European Business Group Issues A Caution Against Losing Faith In China


European Business Group Issues A Caution Against Losing Faith In China
The "inflexible and inconsistently implemented" COVID policy, according to a leading European industry group, is a major reason why businesses are losing faith in China and its appeal as a place to invest.
The warnings were released by the European Chamber of Commerce in a paper that also included 967 recommendations for China, the European Union, and European businesses interested in conducting business there. The paper, which contained input from 1,800 member companies, also contained warnings.
The report, which covered topics ranging from Taiwan to trade, stated that China should, among other things, avoid making "erratic policy shifts," strengthen its relationship with the European Union, and boost international travel.
It went on to say that the European Union should actively engage China and reject calls for disengagement.
According to the chamber's president, Joerg Wuttke, a "stark contrast" has developed over the past year between China and the rest of the world as other nations continue to be committed to globalization while China keeps turning inward.

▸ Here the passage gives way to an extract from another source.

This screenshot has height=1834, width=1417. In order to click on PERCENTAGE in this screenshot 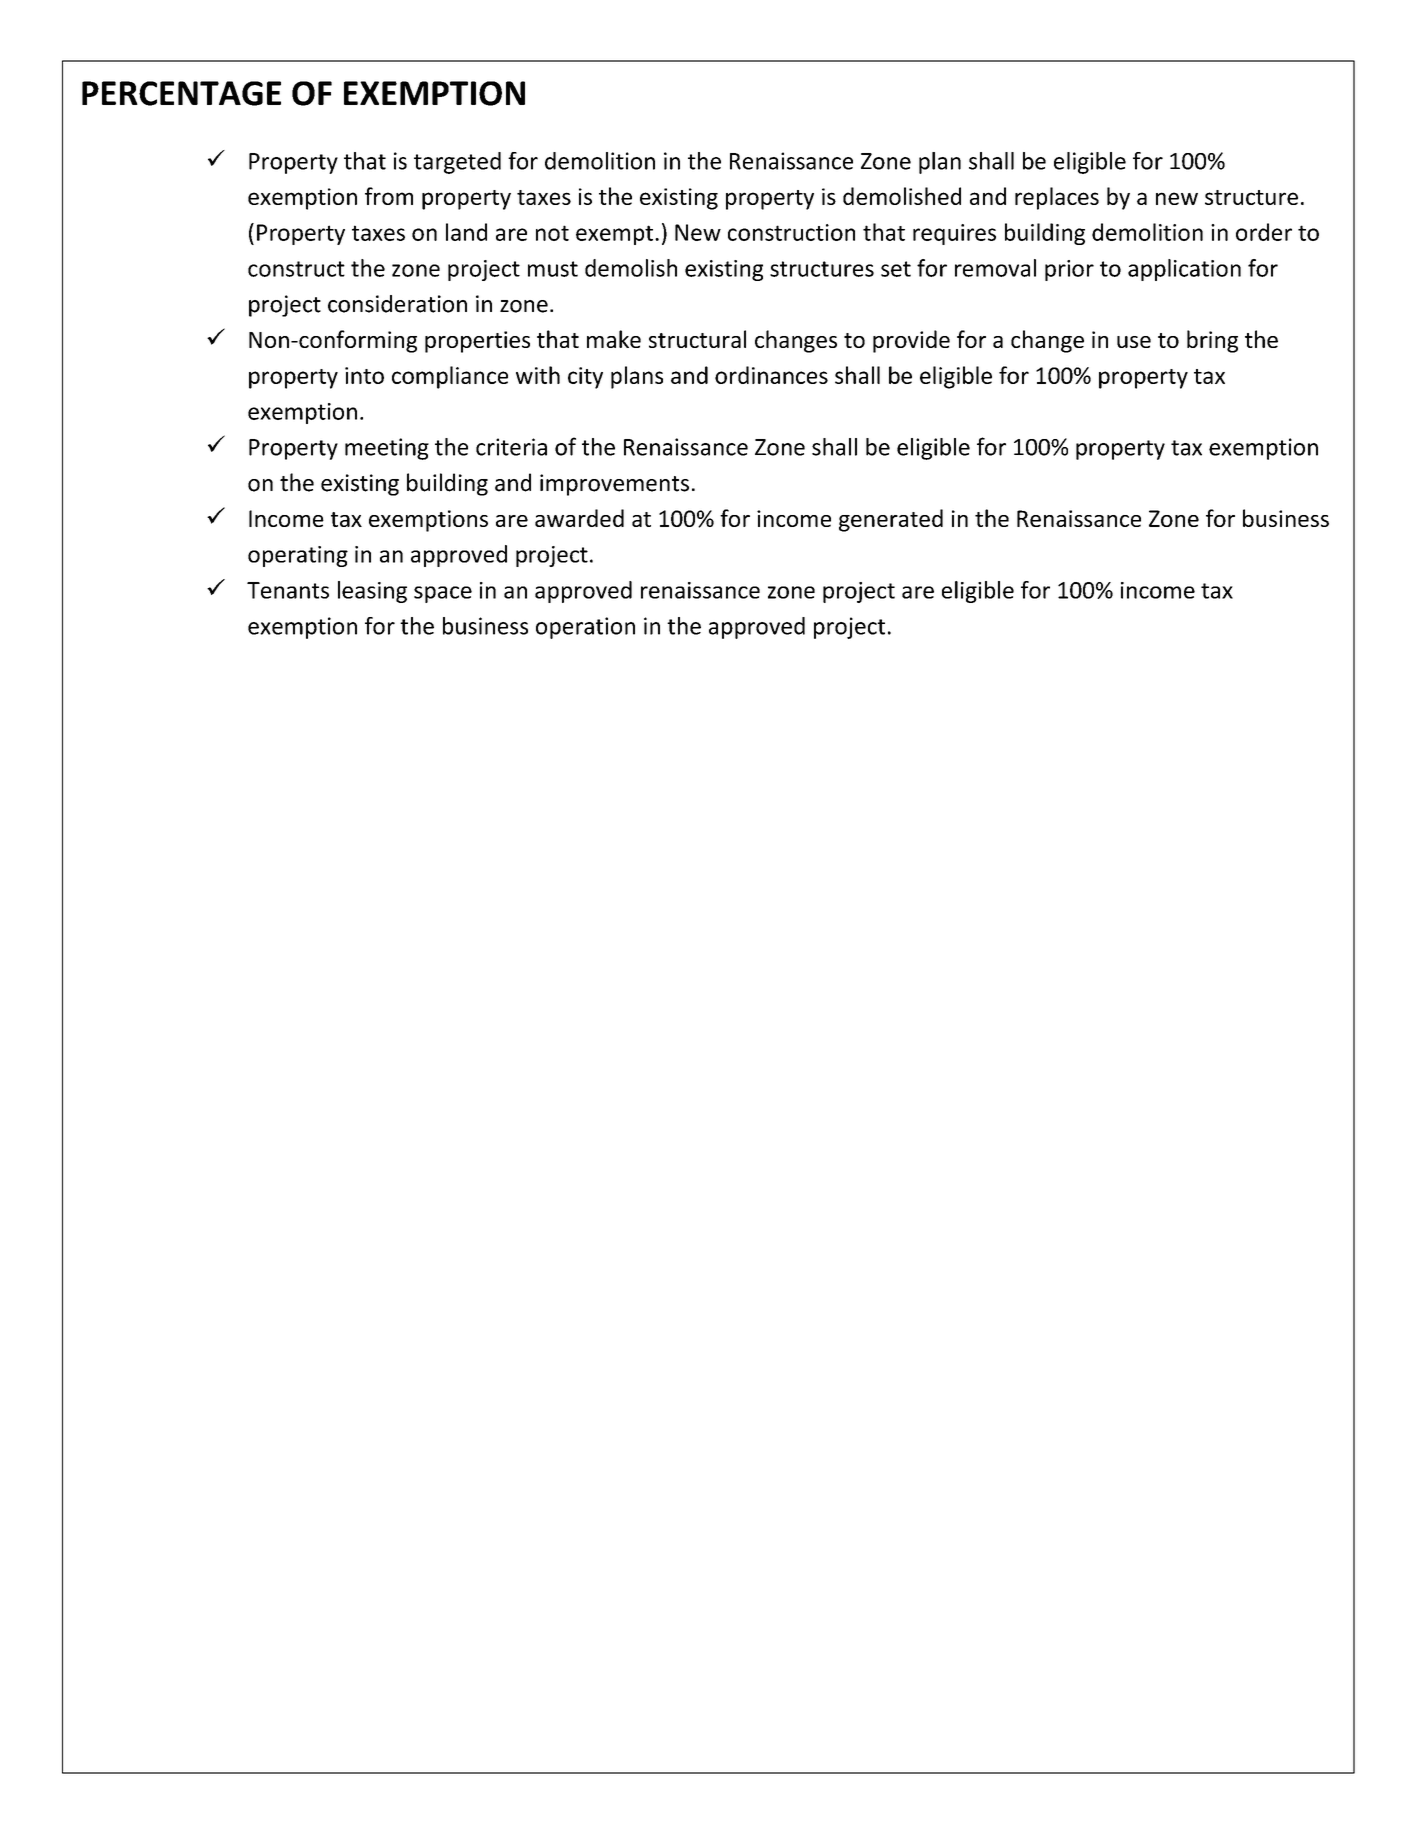, I will do `click(181, 93)`.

He said, referring to China's strict zero-COVID policy, which has frequently resulted in lockdowns and kept borders largely closed to international travel, "The world lives with herd immunity, and China waits until the world gets rid of Omicron, which is of course unlikely."

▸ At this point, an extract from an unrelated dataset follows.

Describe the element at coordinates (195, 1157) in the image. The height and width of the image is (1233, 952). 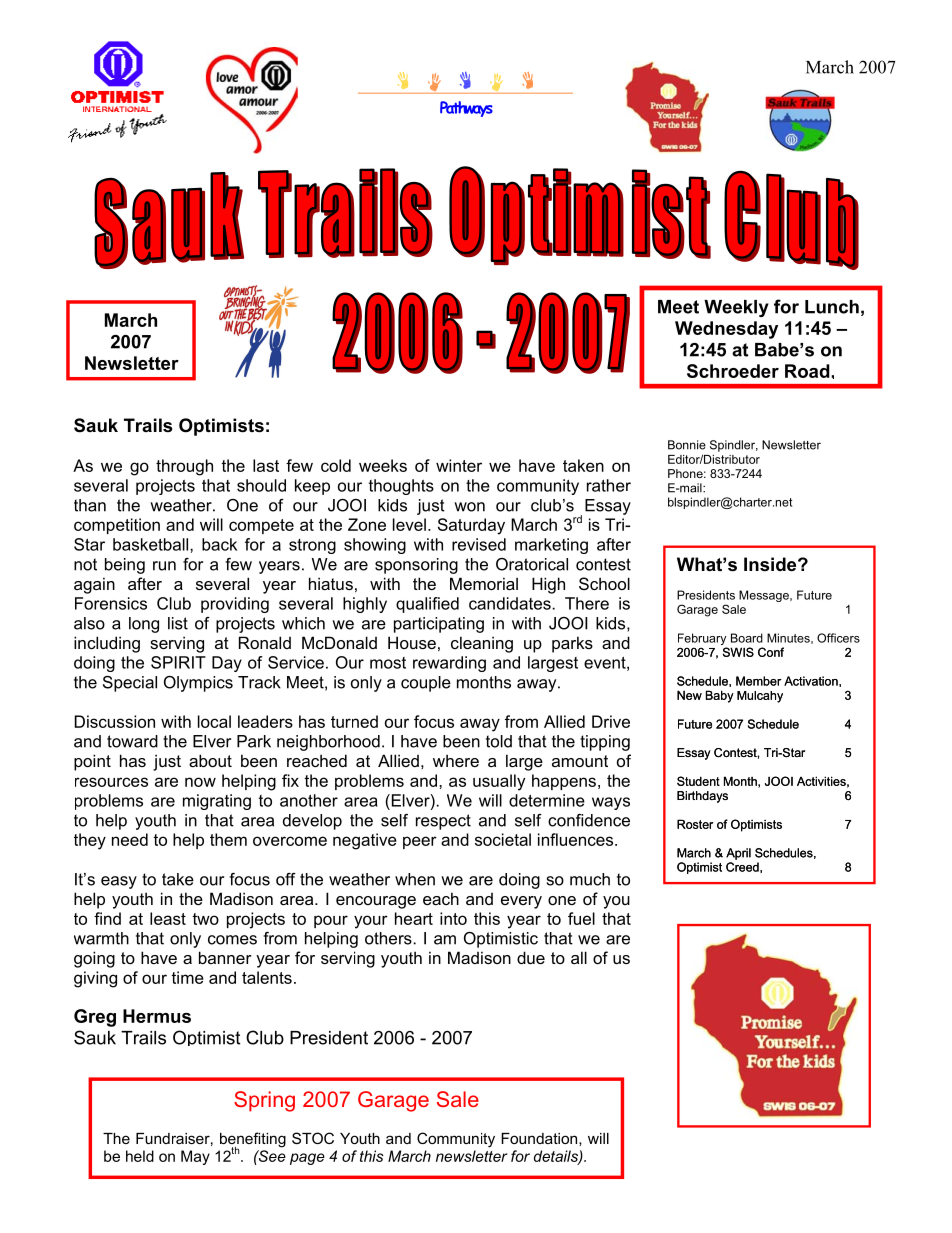
I see `May` at that location.
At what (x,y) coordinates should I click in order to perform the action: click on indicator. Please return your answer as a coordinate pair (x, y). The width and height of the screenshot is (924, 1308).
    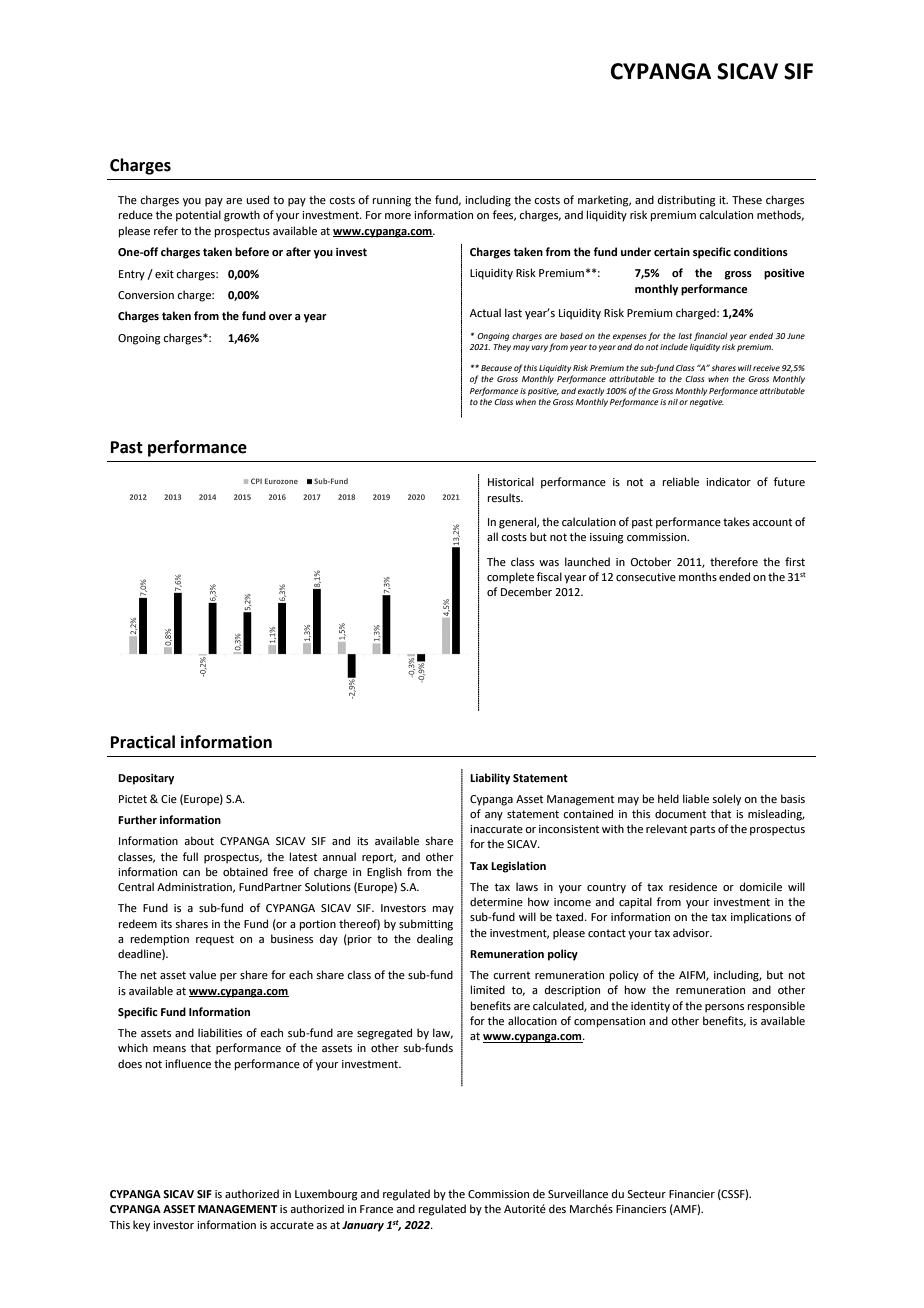
    Looking at the image, I should click on (728, 481).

China claims that its policy is necessary to avoid an unacceptably high death toll and an overburdened healthcare system.
In addition to COVID, the chamber claimed that stagnant reforms of China's state-owned businesses, an emigration of Europeans from China coupled with travel restrictions for Chinese employees to travel abroad, as well as an increase in business politicization were all hurting China's appeal.
According to the report, a record number of companies were looking to divert their current or upcoming investments to other markets.
A U.S. business lobby claimed last month that U.S. companies operating there were more worried about China's stringent COVID controls than they were about the tense relations between the two countries. View More
Wuttke stated that the chamber was still optimistic that restrictions might be loosened following the Communist Party's (CPP) five-yearly congress, which begins on October 16. China is one of the few countries that still requires travelers to undergo quarantine upon arrival.
Although it is anticipated that Xi Jinping will win an unprecedented third term as president, it is still unclear who will join him on the Politburo Standing Committee and take Premier Li Keqiang's place when he steps down in March from his position as the head of the second-largest economy in the world.
Vice Premier Liu He, who is anticipated to step down from his current position, has consistently supported reform and "would be difficult to replace," according to Wuttke.
"We have to see what the line-up is in the economic decision-making, and that might give us some indications of where this country is heading," he said.